■ The task ■
Set out word for word the line that contains "You are a computer-use agent. 936x780 pixels." and each line after it, through the end of the data below, but exclude the pictures.

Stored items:
--------

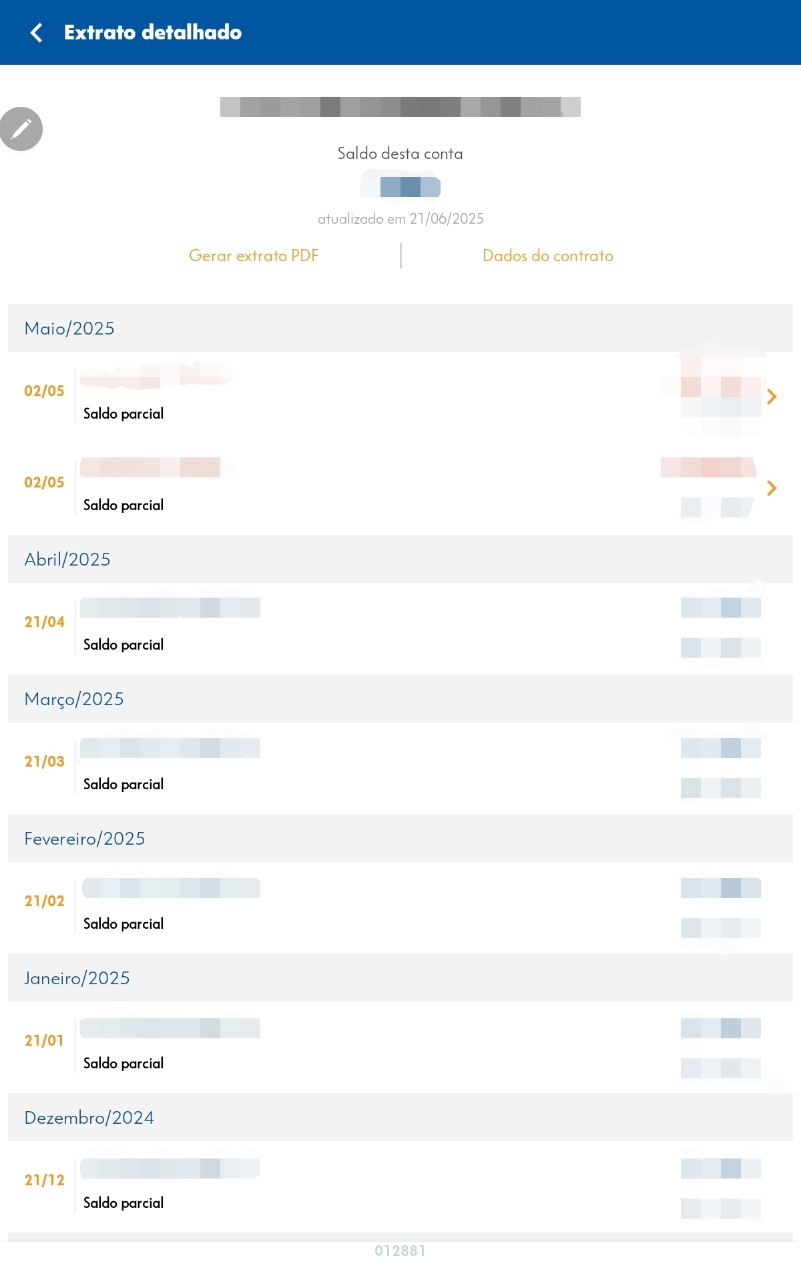Tap the back arrow in header
The height and width of the screenshot is (1264, 801).
click(37, 33)
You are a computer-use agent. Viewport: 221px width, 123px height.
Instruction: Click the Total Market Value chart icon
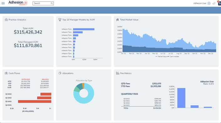point(118,20)
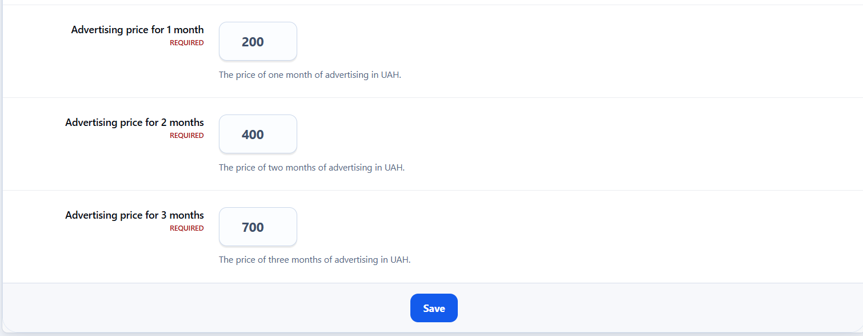Screen dimensions: 863x336
Task: Click the 'Advertising price for 1 month' label
Action: [137, 30]
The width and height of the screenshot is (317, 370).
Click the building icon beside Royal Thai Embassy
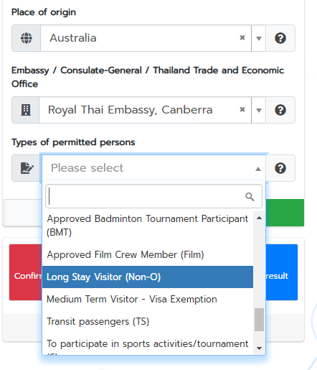(x=26, y=110)
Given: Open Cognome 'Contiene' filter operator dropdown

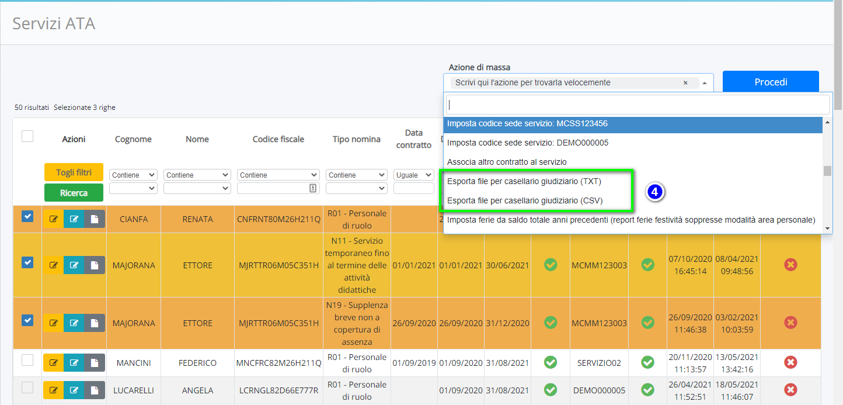Looking at the screenshot, I should point(134,175).
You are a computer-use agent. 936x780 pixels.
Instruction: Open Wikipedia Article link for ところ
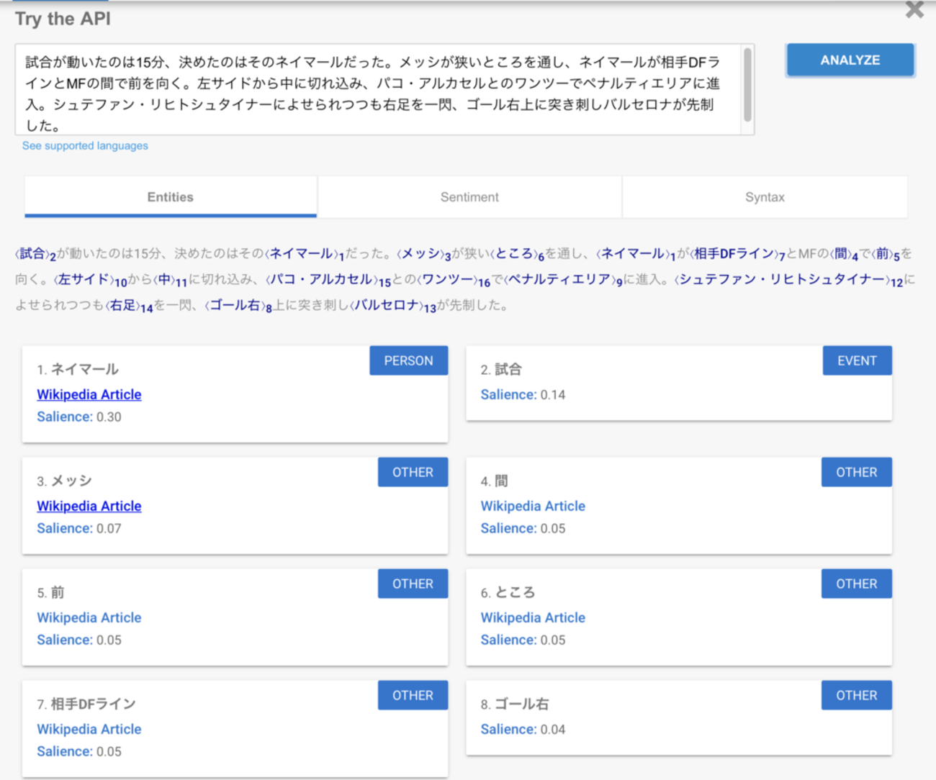point(533,618)
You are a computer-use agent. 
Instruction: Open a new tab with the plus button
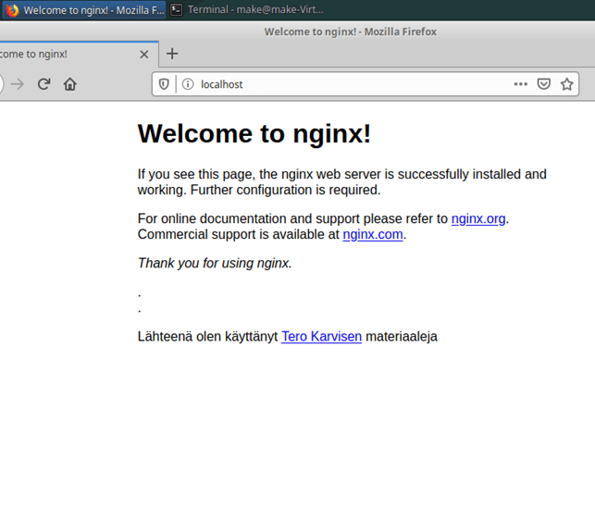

--------

■ Exercise solution ■
You are a computer-use agent. 936x780 pixels.
Instruction: Open Wikipedia Article link for ところ
point(533,618)
You are a computer-use agent. 
Instruction: Open a new tab with the plus button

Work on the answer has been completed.